17. mars, 2017

Vote électronique

 

Du mardi 7 mars 2017 - de la part de Stéphane Le Foll

VOTE DES FRANÇAIS DE L’ETRANGER

Le candidat des Républicains à l’élection présidentielle s’est exprimé ce mardi sur la décision de ne pas organiser de vote électronique pour l’élection des députés des Français de l’étranger en juin prochain. Ses critiques sont aussi excessives sur la forme qu’injustifiées sur le fond. La responsabilité du gouvernement est de ne prendre aucun risque face aux menaces de cyber-attaques. Les Pays-Bas, pourtant adeptes du vote électronique, ont pris la même décision. Il est inacceptable d’entendre dire que cette décision représente un « déni de démocratie » : les Français de l’étranger pourront toujours élire leurs députés (vote à l’urne, correspondance, procuration) ; un effort exceptionnel sera fait par l’Etat en ouvrant plus de bureaux de vote à l’étranger. Enfin, il n’est pas non plus tolérable que le ministère des Affaires étrangères soit accusé d’un « beau gâchis d’argent public » : un nouveau système de vote électronique est actuellement en développement, il sera prêt en temps et en heure ; l’intégrité du scrutin en juin 2017 est la priorité.

 

« Le candidat des Républicains à l’élection présidentielle s’est exprimé [ce mardi] sur la décision de ne pas organiser de vote électronique pour l’élection des députés des Français de l’étranger en juin prochain » (J-M. Ayrault, 07/03/17).

 

« Ses critiques sont aussi excessives sur la forme qu’injustifiées sur le fond » (J-M. Ayrault, 07/03/17) :

-        La responsabilité du gouvernement « est de ne prendre aucun risque qui mettrait en danger ce scrutin essentiel à la vie démocratique de notre pays ».

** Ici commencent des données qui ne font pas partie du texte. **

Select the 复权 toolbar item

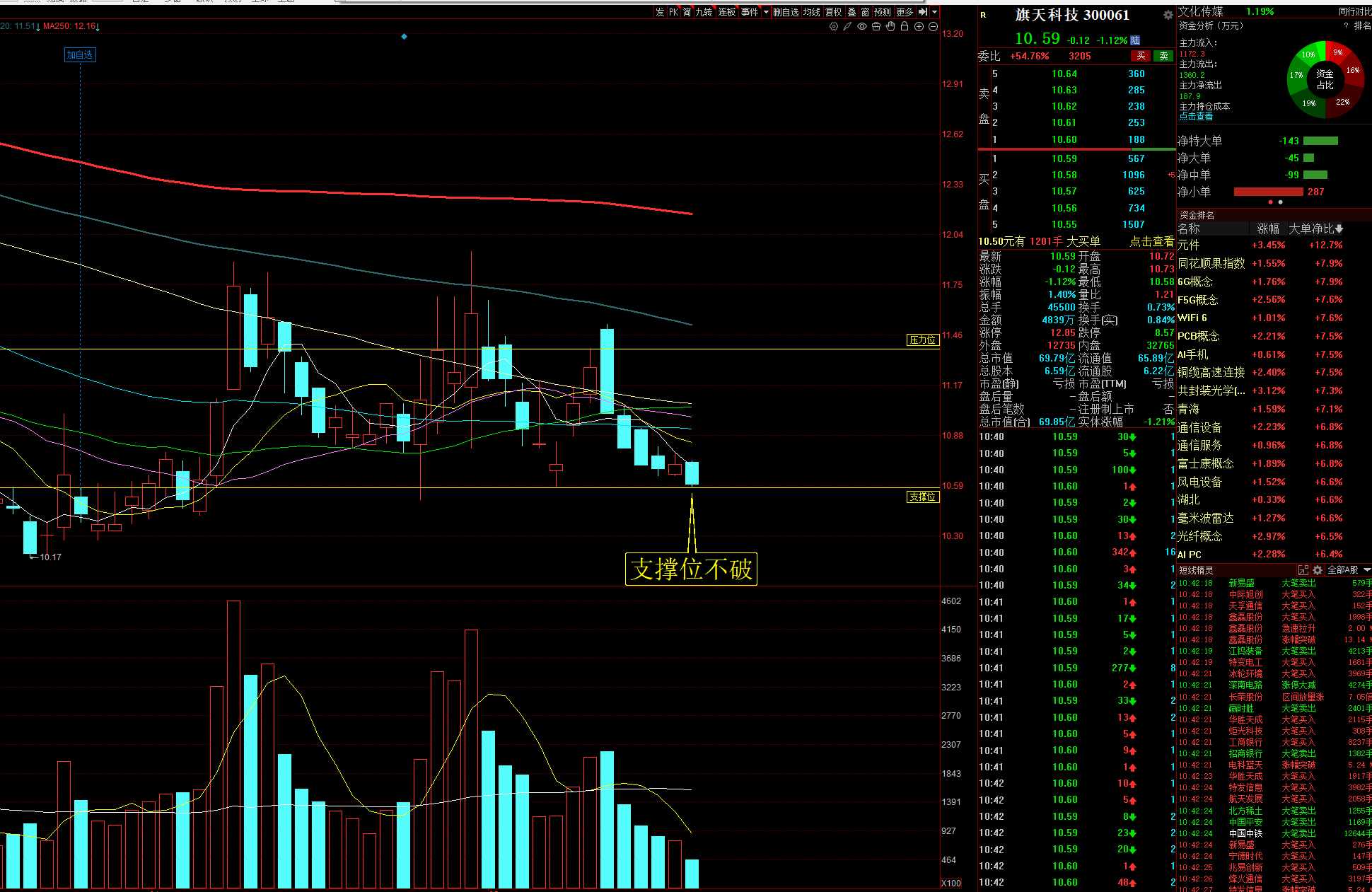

-        « Il est ahurissant qu’un candidat à la présidence de la République méconnaisse à ce point le niveau élevé de la menace de cyber-attaques alors que des institutions publiques et privées en subissent quotidiennement. Ce n’est pas par hasard que les Pays-Bas, qui utilisent depuis 10 ans le vote électronique, ont décidé cette année de ne pas y recourir ».

 

Il est inacceptable d’entendre dire que « cette décision est un déni de démocratie » (J-M. Ayrault, 07/03/17) :

-        Les Français de l’étranger pourront élire leurs députés en choisissant de voter à l’urne, par correspondance ou par procuration.

-        Le ministère des Affaires étrangères « consentira un effort exceptionnel pour permettre au plus grand nombre d’exprimer leur choix, y compris en ouvrant plus de bureaux de vote à l’étranger que ce qui était prévu ».

 

Il n’est pas non plus tolérable que le ministère des Affaires étrangères « soit accusé d’un beau gâchis d’argent public, alors que le développement d’un nouveau système de vote électronique se poursuit en vue de son utilisation lors de prochaines échéances électorales à l’étranger. La sécurité de ce système est aujourd’hui jugée insuffisante par les experts pour garantir l’intégrité du scrutin ». Le ministère des Affaires étrangères « continuera à travailler d’arrache-pied afin de remédier aux défauts constatés et tenir compte du niveau de la menace » (J-M. Ayrault, 07/03/17).